It’s late night, I can’t sleep. Reviewing the life I’ve been living. There is a space that feels empty. Like a big fat void in the heart. There is an empty cry for help. Cry to be saved, cry to be heard.
Have you ever felt so lonely that nothing seems to fit in. Everything seems meaningless! All my life I had an urge for my divine counterpart. Now you’ll ask what’s this bullshit. To be honest I didn’t know about it too I couldn’t settle for the one I was with once.
The amazing humans I met in the past few years in my life made me more closer to this quest that I am on. Is it all that I’ve been dreaming or really there is someone out there for me? Is my other half looking actively for me too?
I am a girl with thousand dreams! Money, fame, cars all these materialistic things never attracted me. Surely, it did entertain me for a while. But this “urge” this “urge” made me move on from it. Leaving a perfect relationship to find the truth behind this urge.
However in past couple of years I did realise that this urge portrays me as this needy girl too sometimes. The way I fall in my own trap. A little affection towards me make me go ga ga over the person I am receiving it from. Which has led me to meet certain unrequited circumstances.

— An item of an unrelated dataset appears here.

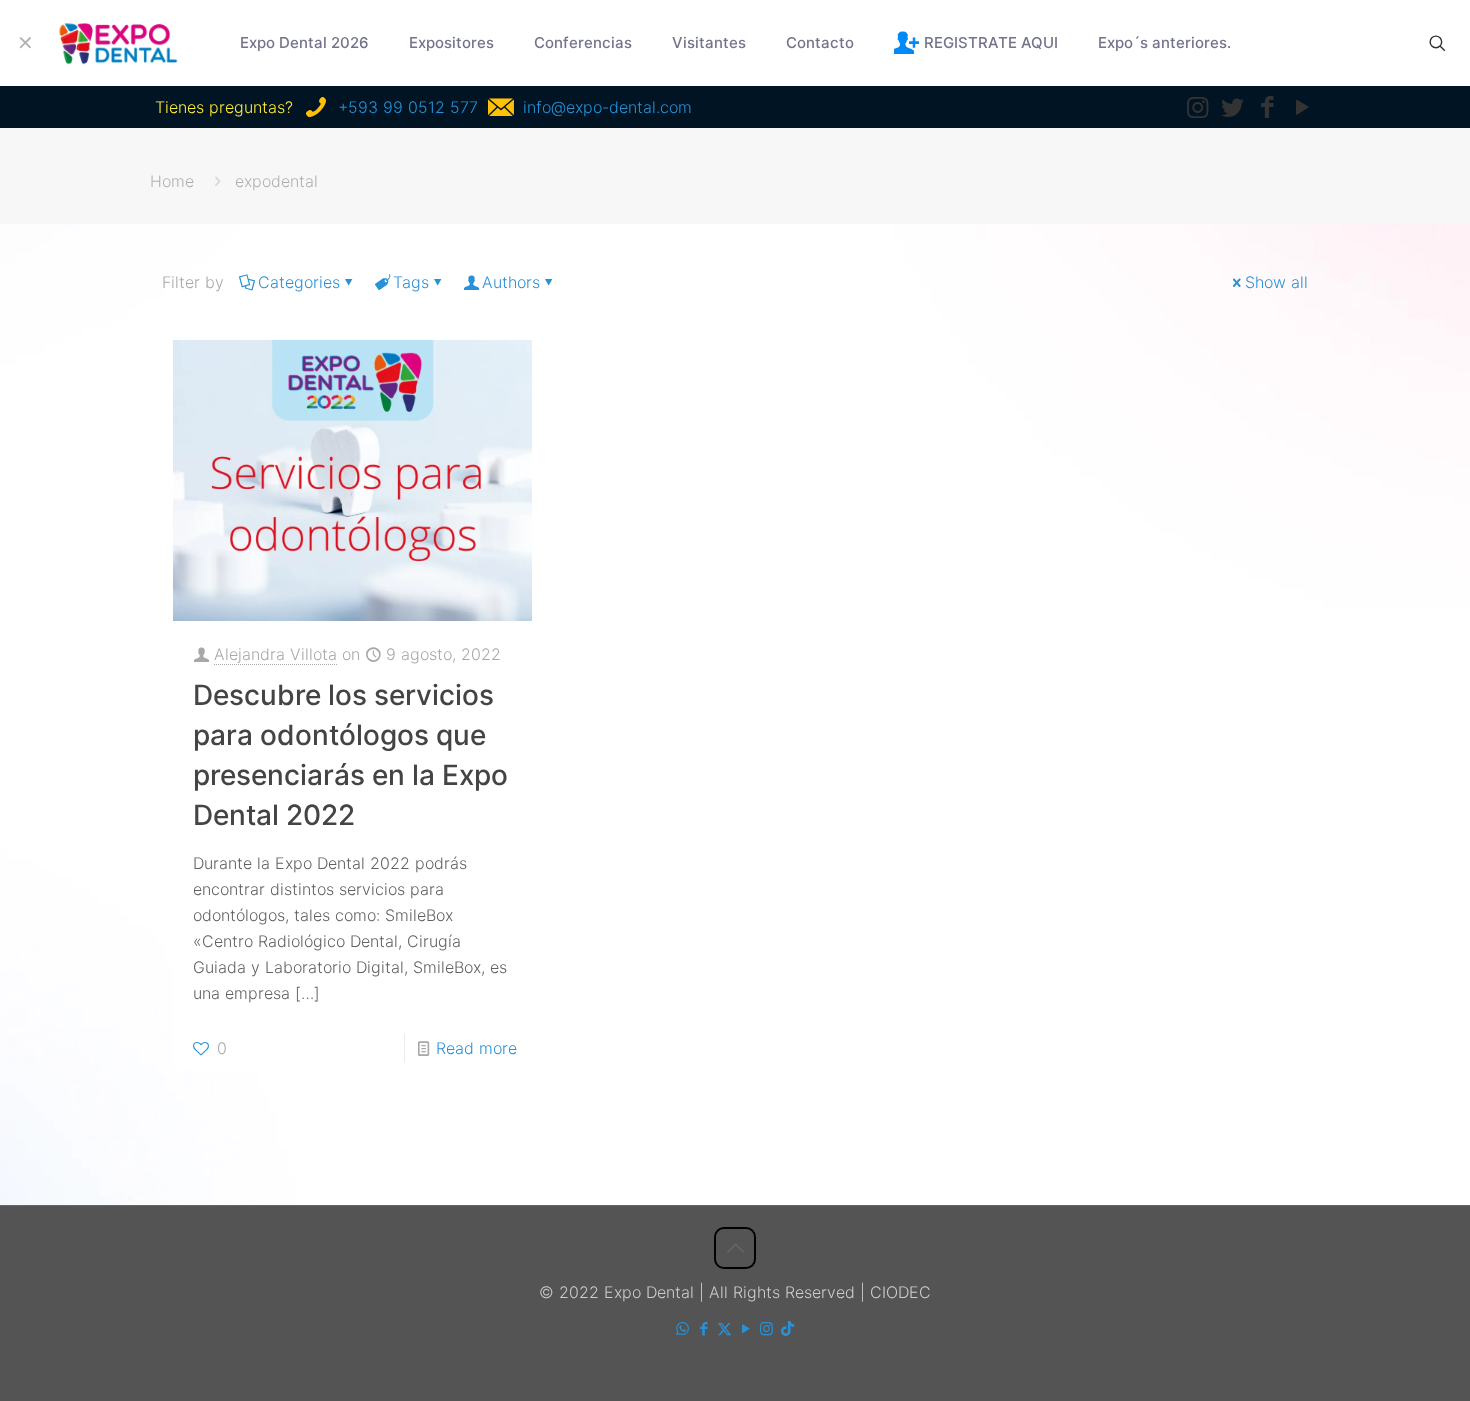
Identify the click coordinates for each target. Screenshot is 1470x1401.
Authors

But you know what finally I’ve decided, I’ve decided not to dwell in my own misery. Not to be the victim of my own desires. Rather I would sit quietly on my throne and wait for the king I deserve. If there is someone out there for me. He’ll find me and will never let me go.
I wouldn’t have to beg him to love me, to second guess me, to choose me over & over. Up until than I’ll keep working on myself.
To anybody out there feeling the same. Remember God always makes a way! I trust you universe! Goodnight!